Version Control Your Model Profile Files

When you create new model profile YAML files remember to give them descriptive names and to commit them with messages that explain what they are for. That ensures that your analysis progress will be well documented and reproducible.

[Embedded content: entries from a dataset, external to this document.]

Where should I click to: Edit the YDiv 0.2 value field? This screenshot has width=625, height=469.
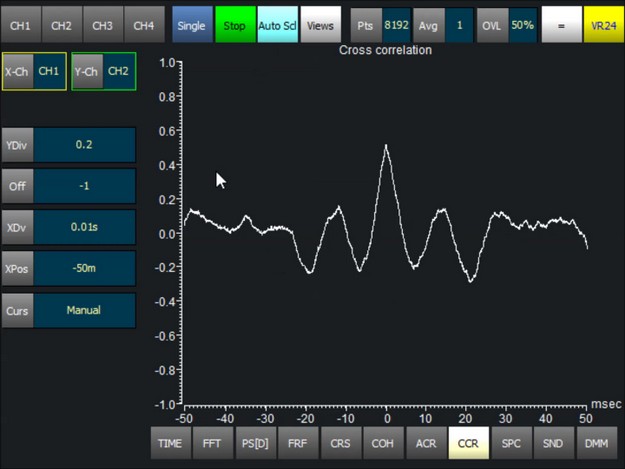point(84,144)
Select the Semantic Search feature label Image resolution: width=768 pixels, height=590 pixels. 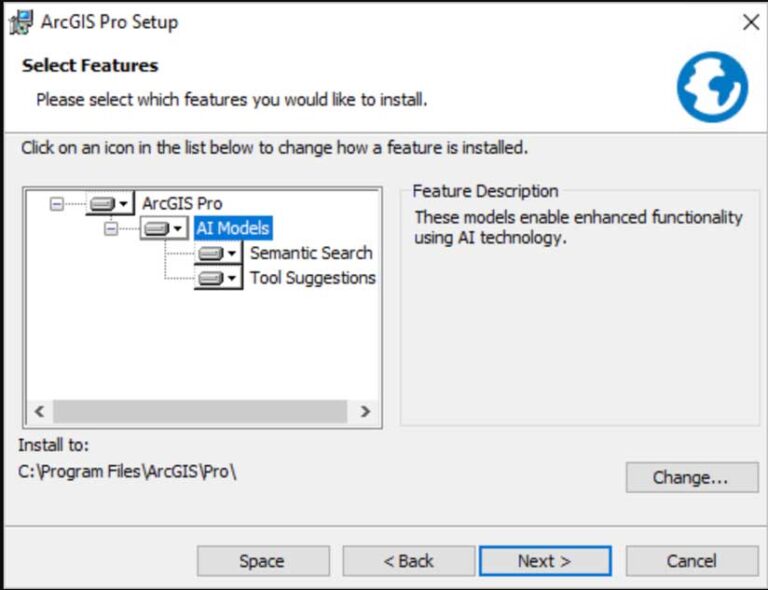click(311, 254)
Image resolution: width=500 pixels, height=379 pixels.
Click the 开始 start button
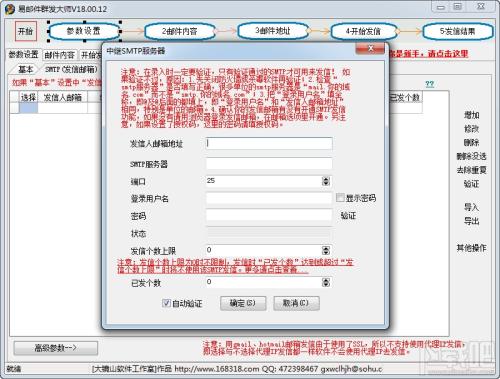click(26, 31)
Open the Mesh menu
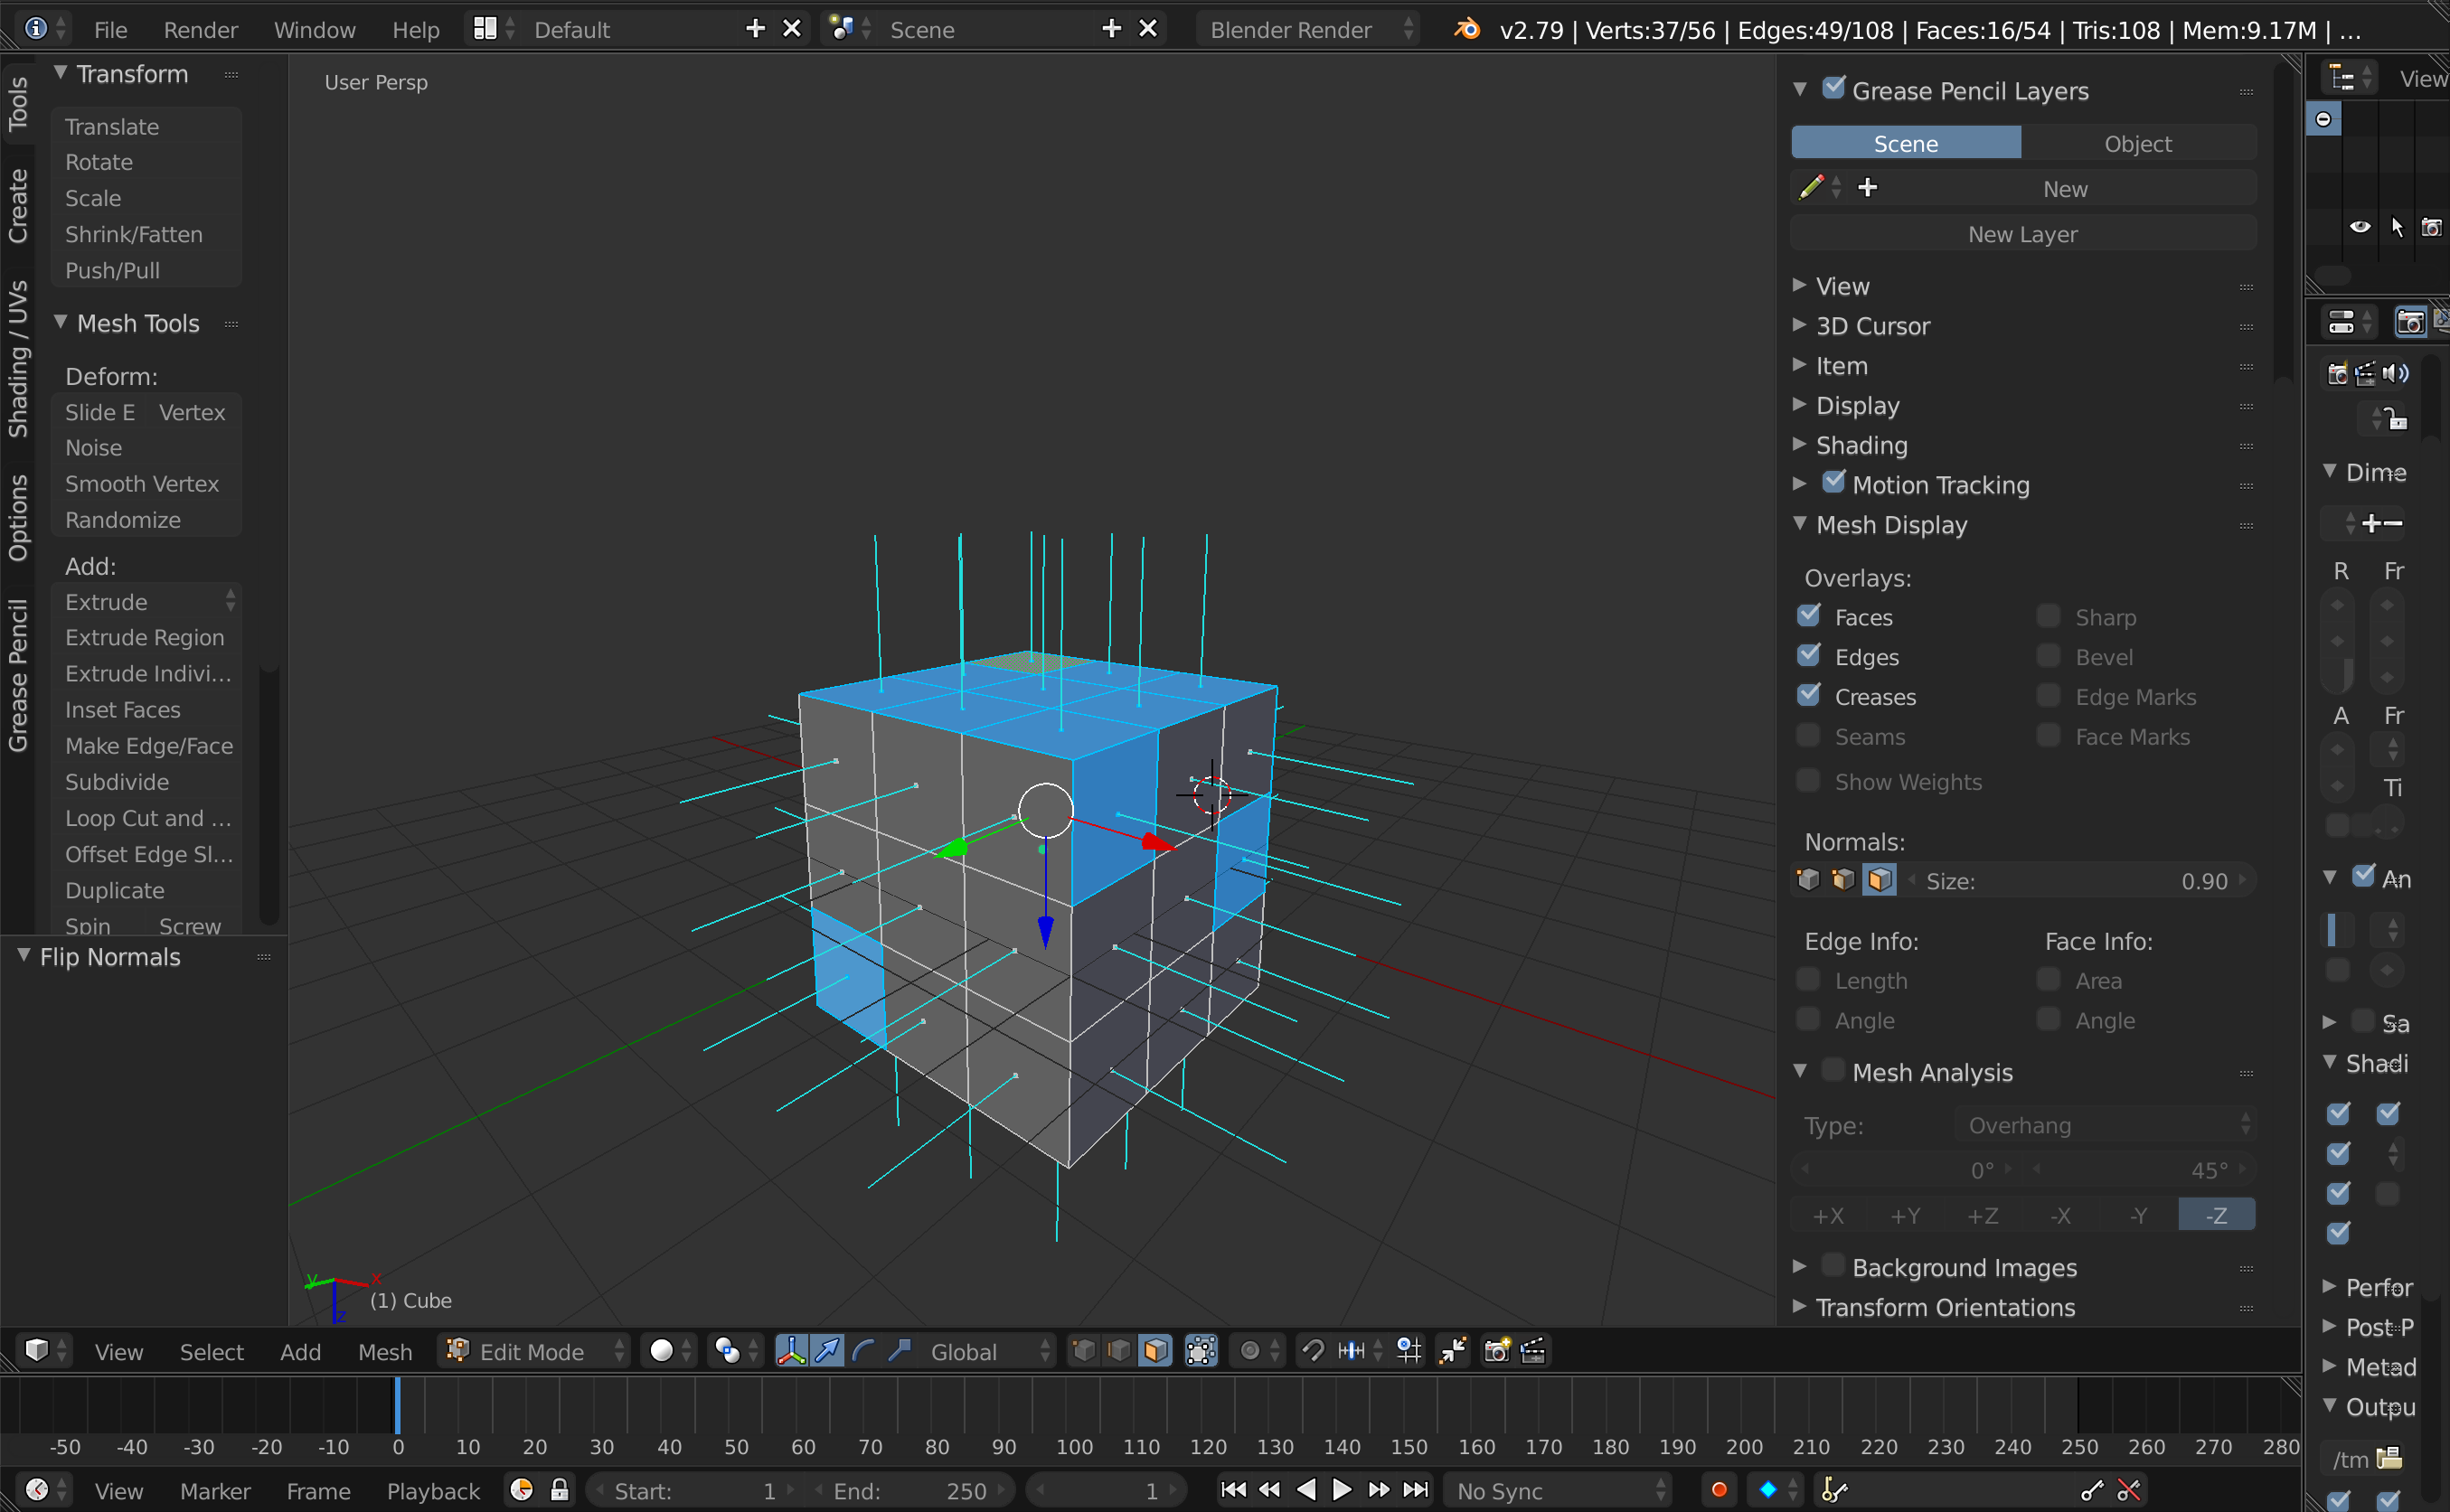Screen dimensions: 2450x1512 click(x=384, y=1350)
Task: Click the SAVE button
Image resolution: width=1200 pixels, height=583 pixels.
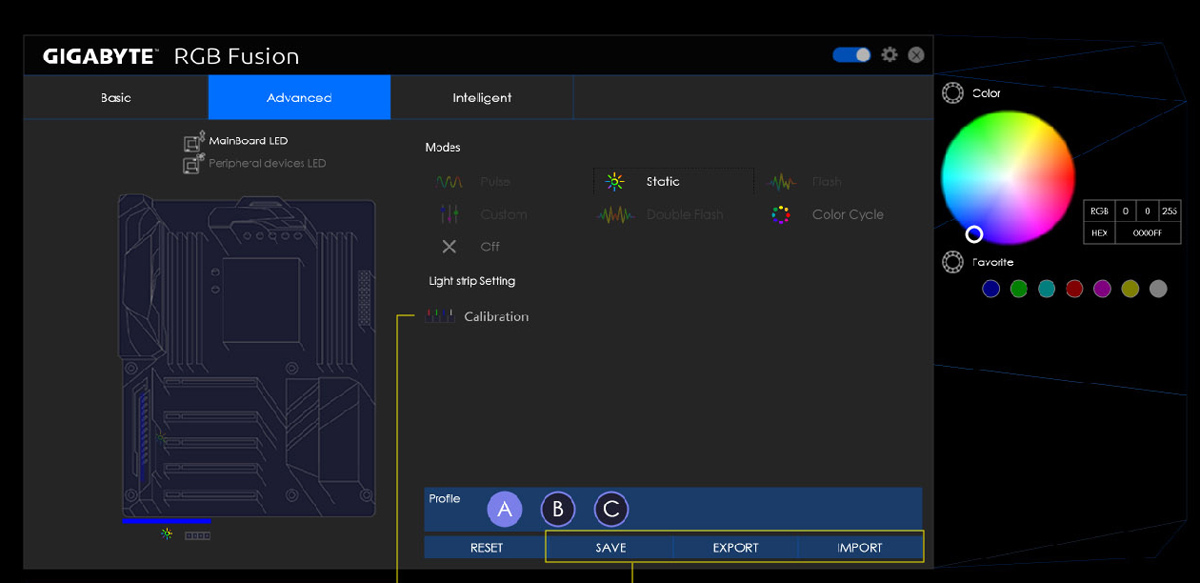Action: coord(610,548)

Change the Model Results Path

To work with model results in a different directory tree, change the value of path: in the results archive: section on line 31. For example, if Susan does model runs with alkalinity added to the Iona wastewater discharge, she might store the run results in /data/sallen/results/MEOPAR/wastewater/alkalinity_added/.

If you are changing the model results path in a model profile, you should seriously consider storing the profile in a new file with a different name, updating the description: at the top of the file, and committing it to version control.